A data pipeline is a set of automated steps that collects data from one or more sources, transforms it into a usable format, and delivers it to a destination like a data warehouse, lake, database, or analytics tool. It ensures data moves reliably and on time so teams and AI systems can run reporting, automation, and machine learning using consistent, trusted data.
Key Components of a Data Pipeline
Most data pipelines include:
- Sources: Applications, databases, files, APIs, event streams, sensors, or third-party platforms.
- Ingestion: Batch loads (scheduled) or streaming (real time).
- Transformations: Cleaning, deduplication, normalization, joins, enrichment, and calculations.
- Destination: Data warehouse, data lake, lakehouse, operational store, or feature store.
- Orchestration: Scheduling, dependencies, retries, and workflow management.
- Observability: Monitoring freshness, volume, schema changes, failures, and data quality checks.
- Security and governance: Access controls, encryption, lineage, and audit logs.
Common Types of Data Pipelines
- Batch pipelines: Move data on a schedule (hourly, daily) for reporting and backfills.
- Streaming pipelines: Process events continuously for near-real-time analytics and alerts.
- ELT vs ETL:
- ETL transforms data before loading it into the destination.
- ELT loads raw data first, then transforms it inside the warehouse or lakehouse.

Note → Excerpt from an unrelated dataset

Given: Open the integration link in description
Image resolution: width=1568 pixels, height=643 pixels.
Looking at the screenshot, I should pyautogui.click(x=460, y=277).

- Operational pipelines: Sync data between production systems for workflows and automation.
- ML pipelines: Prepare training data, build features, and support model scoring.

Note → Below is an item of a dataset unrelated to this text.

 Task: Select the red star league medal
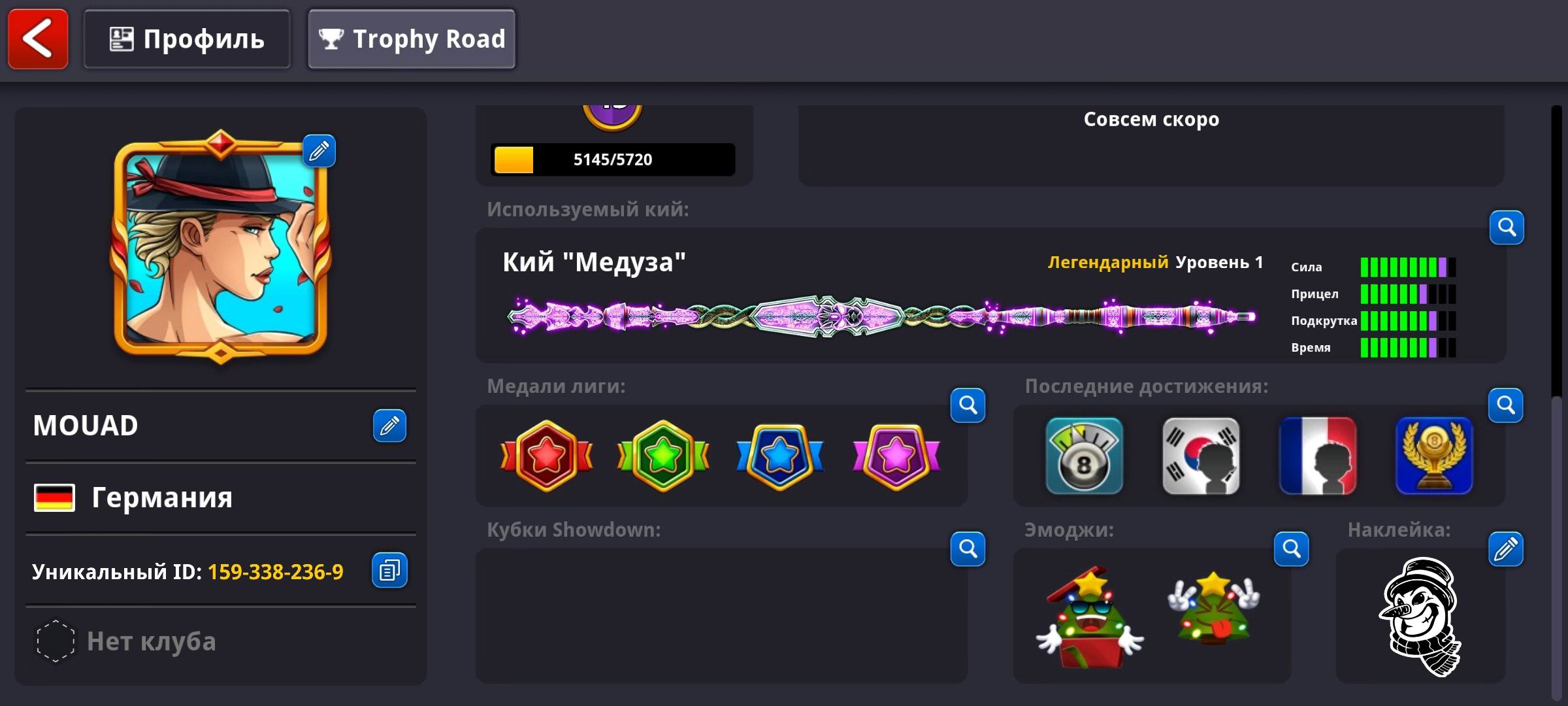[547, 456]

How Data Pipelines Work Today
Modern pipelines often run in cloud environments and use modular tools that can be versioned, tested, and deployed like software.
A typical workflow:
- Extract data from sources (connectors, CDC, logs, events).
- Load into a staging area or raw zone.
- Transform using SQL or code, often with reusable models.
- Validate with data quality tests and schema checks.
- Publish curated datasets for dashboards, apps, and AI use cases.
- Monitor for failures, delays, and drift, then alert and auto-retry.
Teams also manage data contracts and schema evolution so downstream reports and AI agents do not break when upstream data changes.
Frequently Asked Questions
What is the difference between a data pipeline and a data workflow?
A data pipeline focuses on moving and transforming data between systems. A workflow is broader and can include non-data tasks like approvals, notifications, or triggering business actions.
What is CDC in a data pipeline?
CDC, or change data capture, streams inserts, updates, and deletes from a database so downstream systems stay in sync with minimal delay.
Why do data pipelines fail?
Common causes include API rate limits, upstream outages, schema changes, bad data, permission issues, and misconfigured schedules or dependencies.
What is data pipeline orchestration?
Orchestration is the coordination of pipeline steps, including scheduling, dependency management, retries, and logging.
How do teams measure data pipeline health?
They track uptime, run success rate, data freshness, latency, row counts, error rates, and data quality test results.